Google collects data in ‘active’ ways, such as when users sign into an application, as well as ‘passive’ ways that users are less likely to be aware of.
In this scenario, an application is designed to gather information on users when it’s running, sometimes without the user’s knowledge.
Last month a study from Vanderbilt University gave a look at the just how much data Google is harvesting from its users
‘The extent and magnitude of Google’s passive data collection has largely been overlooked by past studies on this topic,’ according to the study, which was published last month.
Most people assume that their browsing history is hidden from Google when they use incognito mode.
However, the study explains that Google can still link the data from incognito browsers to a specific user.
That’s because if a user logs into a Google account while a private browser is open, cookies left behind on the incognito window can identify them.
If they close out of the incognito window before logging into a Google account, then the data will be erased.
HOW DOES GOOGLE TRACK ITS USERS’ LOCATIONS OUTSIDE OF ‘LOCATION HISTORY’?

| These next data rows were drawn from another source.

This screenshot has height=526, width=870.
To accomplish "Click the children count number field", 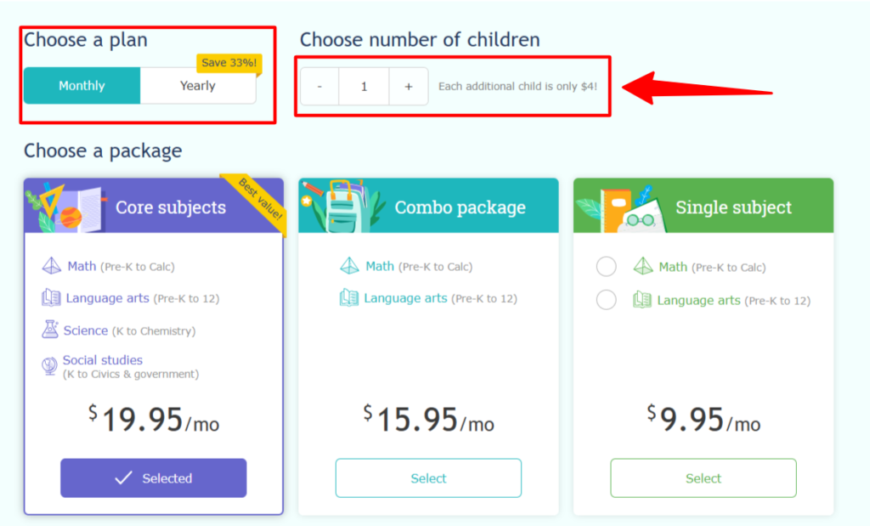I will (364, 86).
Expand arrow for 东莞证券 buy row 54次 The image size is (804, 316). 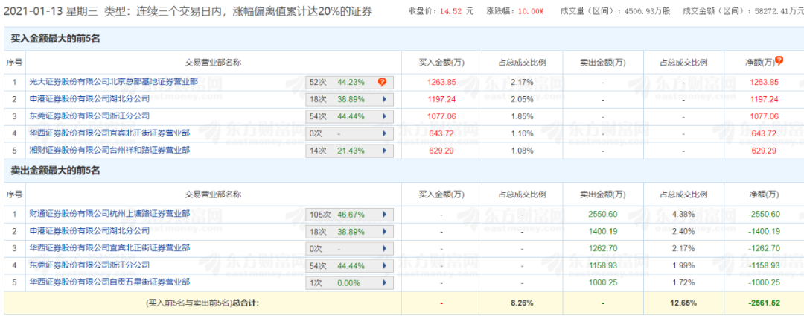pos(384,116)
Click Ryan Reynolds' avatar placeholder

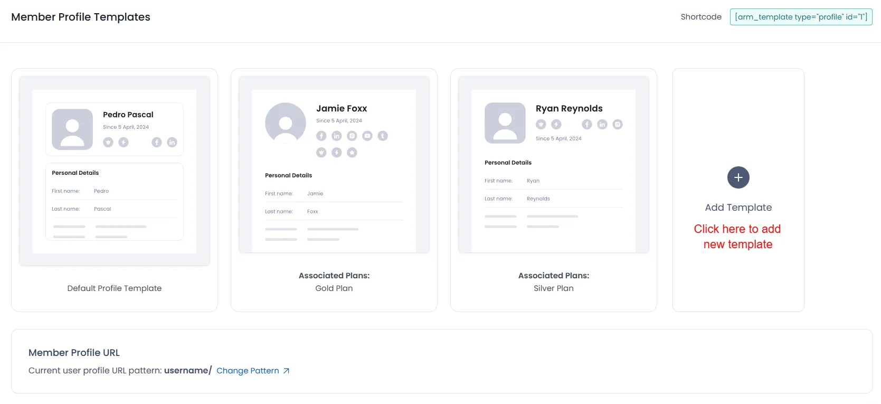(505, 123)
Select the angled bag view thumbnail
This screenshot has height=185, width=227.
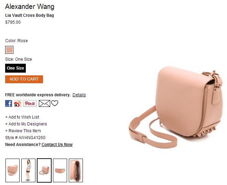44,170
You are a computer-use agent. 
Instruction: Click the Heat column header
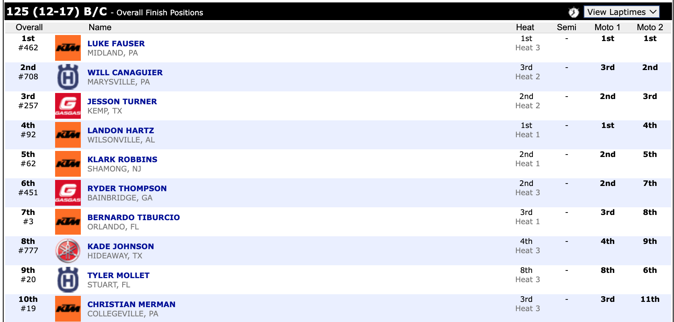525,27
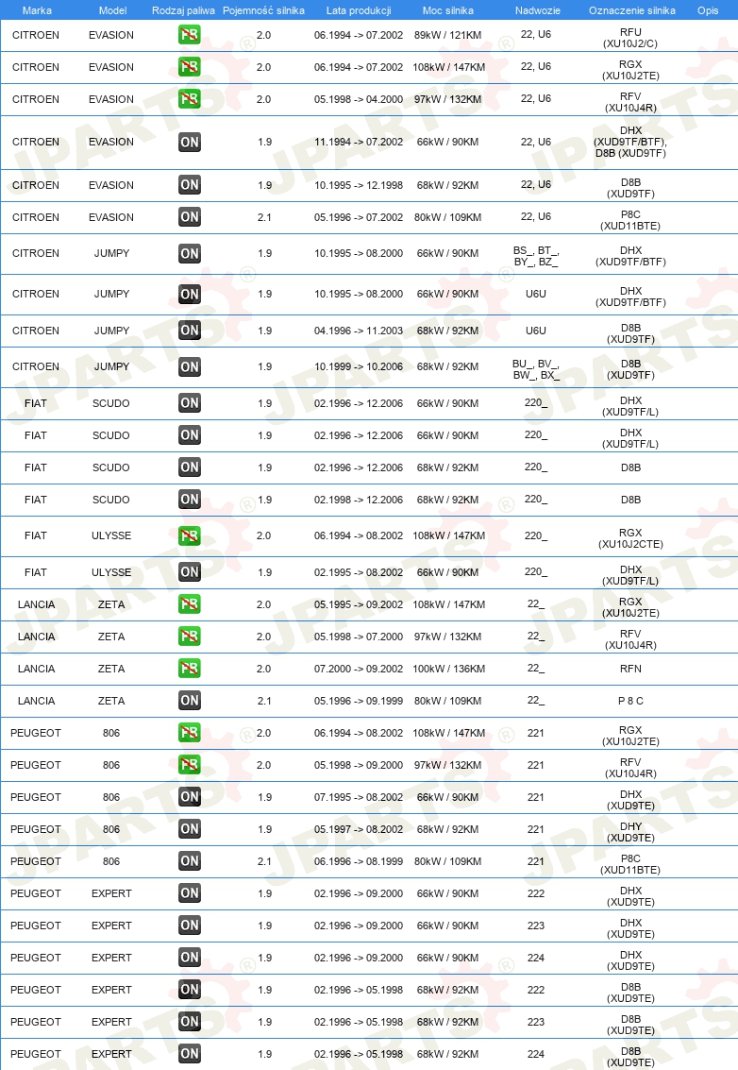This screenshot has height=1070, width=738.
Task: Click the diesel ON icon for Peugeot 806 DHY row
Action: tap(189, 828)
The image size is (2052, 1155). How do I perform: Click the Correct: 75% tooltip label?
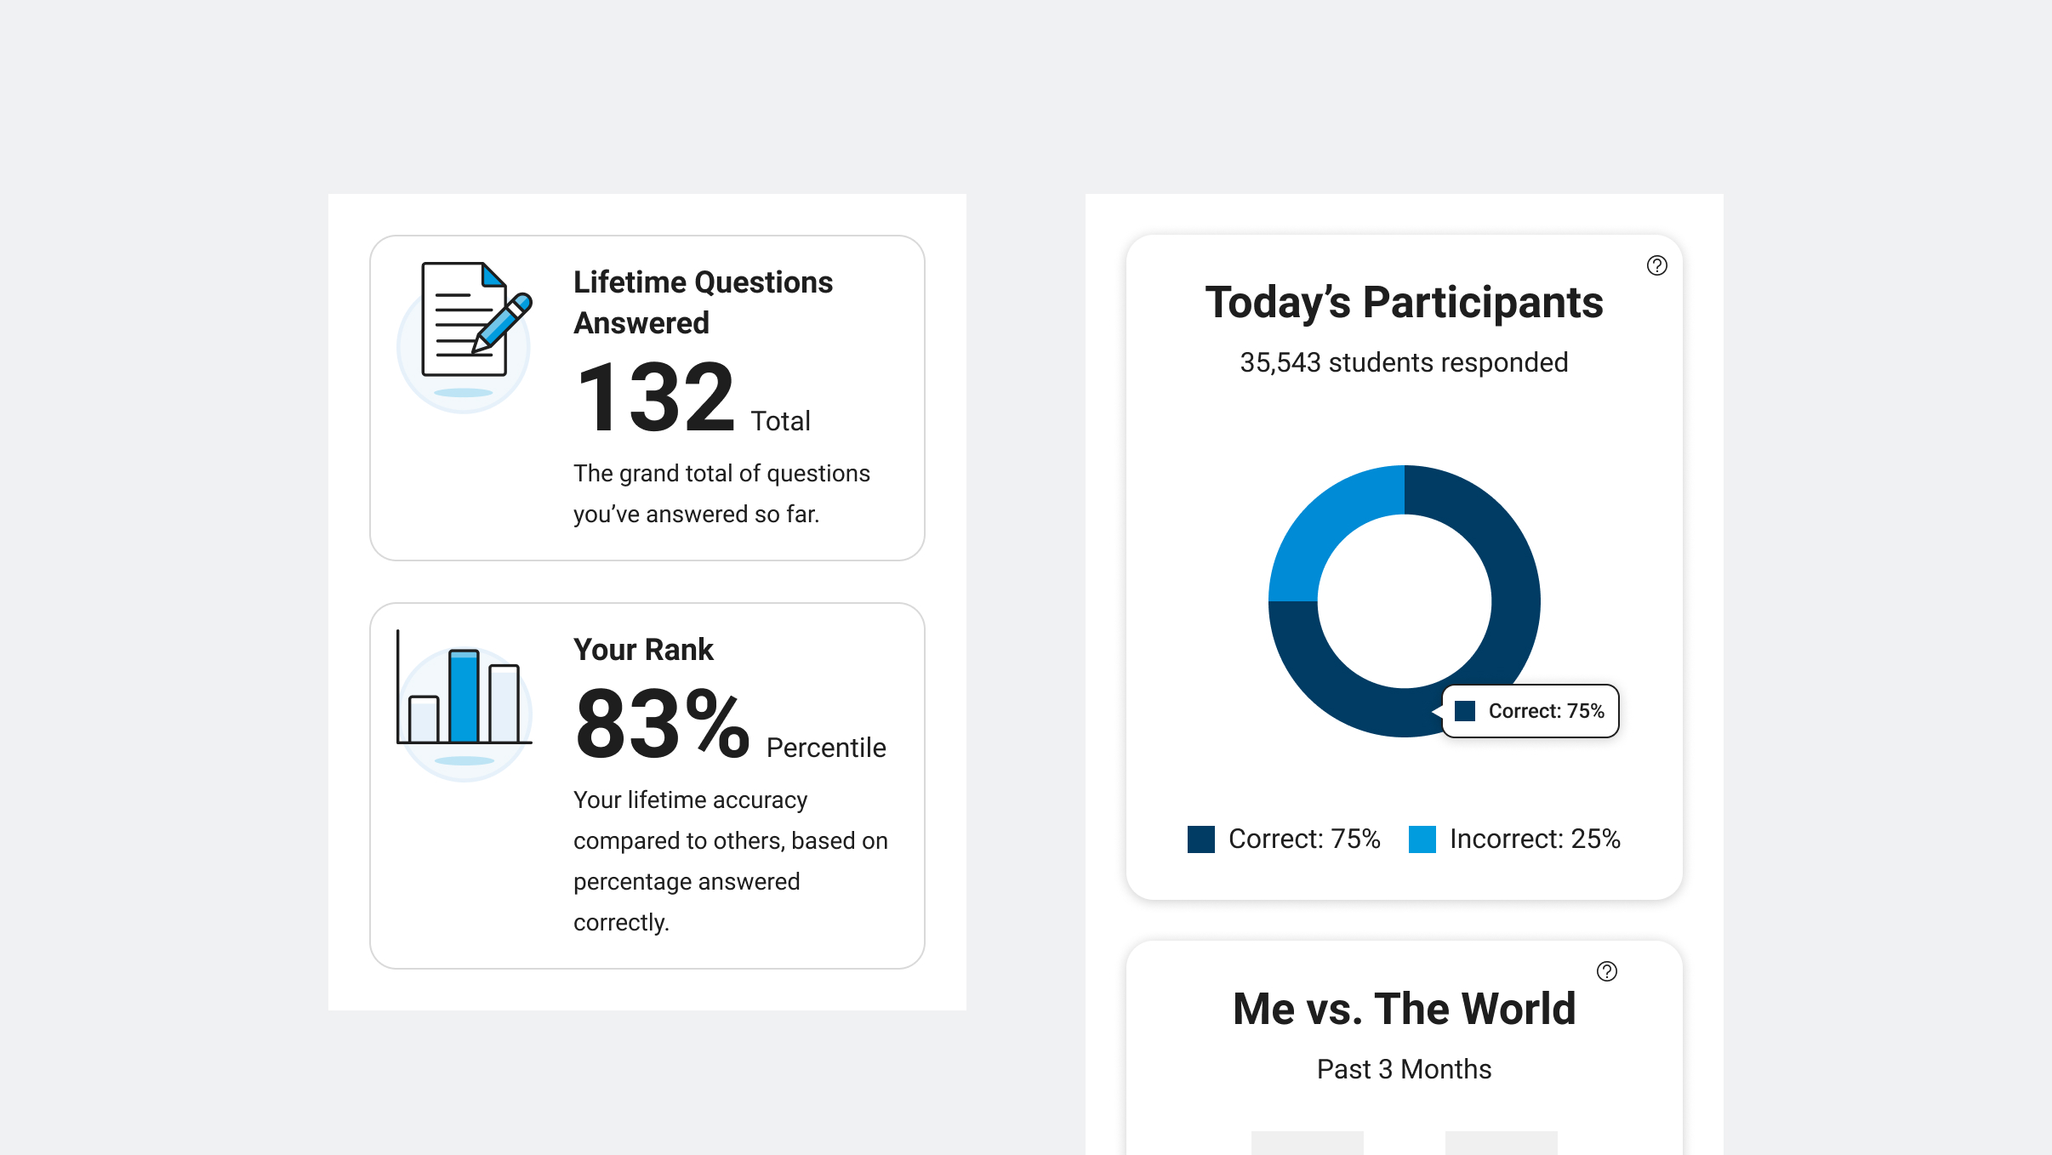click(x=1546, y=711)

A new investigation led by the Associated Press found that some Google apps automatically store time-stamped location data without asking – even when you’ve paused Location History.
The investigation found, for example:
- Google stores a snapshot of where you are when you open its Maps app
- Automatic daily weather updates on Android phones pinpoint where you are each time the forecast is refreshed
- Simple searchers, such as ‘chocolate chip cookies,’ or ‘kids science kits,’ pinpoint your precise latitude and longitude – accurate to the square foot – and save it to your Google account
This information is all logged as part of the ‘Web and App Activity feature, which does not specifically reference location information in its description.
This is enabled by default, and stores a variety of information from Google apps and websites to your Google account.
When paused, it will prevent activity on any device from being saved to your account.
Leaving ‘Web & App Activity’ on and turning ‘Location History’ off only prevents Google from adding your movements to the ‘timeline,’ its visualization of your daily travels.
It does not stop Google’s collection of other location markers.
‘While such data is collected with user-anonymous identifiers, Google has the ability to connect this collected information with a user’s personal credentials stored in their Google Account,’ the study says.
What’s more, even if you avoid using Google services on an iOS device, the firm can still collect data on users.
Visits to non-Google webpages still registered a ‘surprisingly high’ number of communications with Google servers.
‘The number of times such Google services are called from an iOS device is similar to an Android device,’ the study noted.
‘In this experiment, the total magnitude of data communicated to Google servers from an iOS device is found to be approximately half of that from the Android device.’
Researchers were most concerned by the amount of ‘passive’ data collected via third-party networks and advertisers that aren’t owned by Google.
Google ‘learns a great deal about a user’s personal interests’ during a day of typical phone use – things like their location, routes taken, items purchased and music listened to,’ the study explained.